From mboxrd@z Thu Jan  1 00:00:00 1970
From: Gautam Kachroo <gk@aristanetworks.com>
Subject: Re: [PATCH] iproute2 flush: handle larger tables and deleted entries
Date: Wed, 15 Jul 2009 10:50:57 -0700
Message-ID: <4e0db5bc0907151050w56529bffh9878b99cc2fdaae5@mail.gmail.com>
References: <4e0db5bc0907130939k48b16256j8f60c786a7e5e44c@mail.gmail.com>
	 <4A5C5233.4010007@trash.net>
	 <4e0db5bc0907140945i3190cfb7g7b3e6a0f1c10bc8a@mail.gmail.com>
	 <4A5DF369.1090107@trash.net>
Mime-Version: 1.0
Content-Type: text/plain; charset=ISO-8859-1
Content-Transfer-Encoding: 7bit
Cc: netdev@vger.kernel.org
To: Patrick McHardy <kaber@trash.net>
Return-path: <netdev-owner@vger.kernel.org>
Received: from mail-pz0-f197.google.com ([209.85.222.197]:57813 "EHLO
	mail-pz0-f197.google.com" rhost-flags-OK-OK-OK-OK) by vger.kernel.org
	with ESMTP id S1755838AbZGORu6 (ORCPT
	<rfc822;netdev@vger.kernel.org>); Wed, 15 Jul 2009 13:50:58 -0400
Received: by pzk35 with SMTP id 35so2122382pzk.33
        for <netdev@vger.kernel.org>; Wed, 15 Jul 2009 10:50:57 -0700 (PDT)
In-Reply-To: <4A5DF369.1090107@trash.net>
Sender: netdev-owner@vger.kernel.org
List-ID: <netdev.vger.kernel.org>

On Wed, Jul 15, 2009 at 8:19 AM, Patrick McHardy<kaber@trash.net> wrote:
> Gautam Kachroo wrote:
>> On Tue, Jul 14, 2009 at 2:38 AM, Patrick McHardy<kaber@trash.net> wrote:
>>> Gautam Kachroo wrote:
>>>> use a new netlink socket when sending flush messages to avoid reading
>>>> any pending data on the existing netlink socket.
>>>>
>>>> read all of the response from the netlink request -- this response can
>>>> be split over multiple recv calls, pretty much one per netlink request
>>>> message. ENOENT errors, which correspond to attempts to delete an
>>>> already deleted entry, are ignored. Other errors are not ignored.
>>>
>>> In which case would there be any pending data? From what I can see,
>>> this can only happen when using batching, but in that case the
>>> previous command should continue reading until it has received all
>>> responses (which the netlink functions appear to be doing properly).
>>
>> What is the "previous command"?
>
> The last command before the one executing when using batching.
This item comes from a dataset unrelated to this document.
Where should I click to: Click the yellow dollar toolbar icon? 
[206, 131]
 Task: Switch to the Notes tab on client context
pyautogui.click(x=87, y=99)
This is independent of batching (I assume you're referring to the
-batch option to the ip command).
It happens when running a command like "ip neigh flush to 0.0.0.0/0"
if there are many neighbor entries.

The implementation of flush commands, e.g. ip neigh flush, sends a
dump request, e.g. RTM_GETNEIGH, and then sends requests, e.g.
RTM_DELNEIGH, *while* there can be unread data from the dump request.
There would be unread data if the response to the dump request was
split over multiple calls to recvmsg.

>> Are you referring to rtnl_dump_filter? If rtnl_send_check comes across
>> a failure, rtnl_dump_filter will not continue reading.
>>
>> Here's the situation that I'm referring to:
>>
>> If rtnl_send_check detects an error, it returns -1. rtnl_send_check is
>> called from flush_update. The multiple implementations of flush_update
>> (e.g. in ipneigh.c, ipaddress.c) propagate this return value to their
>> caller, e.g. print_neigh or print_addrinfo.
>>
>> print_neigh, print_addrinfo, etc. are called from rtnl_dump_filter.
>> rtnl_dump_filter sits in a loop calling recvmsg on the netlink socket.
>> However, it returns the error value if the filter function (e.g.
>> print_neigh) returns an error. In this case, rtnl_dump_filter can
>> return before it's read all the responses.
>> The error return from rtnl_dump_filter causes the program to exit.
>
> Yes, and I agree with your patch so far. My question is why you
> need another socket.
>
>> use a new netlink socket when sending flush messages to avoid reading
>> any pending data on the existing netlink socket.
>
> Under what circumstances would there be pending data when
> performing a new iproute operation?

As above, it's not that there is pending data when performing a new
iproute operation, it's that there can be pending data while
performing a single iproute operation, namely ip <object> flush.
The benefit of a new socket is that it won't have any data from the
dump request waiting for it.

thanks,
-gk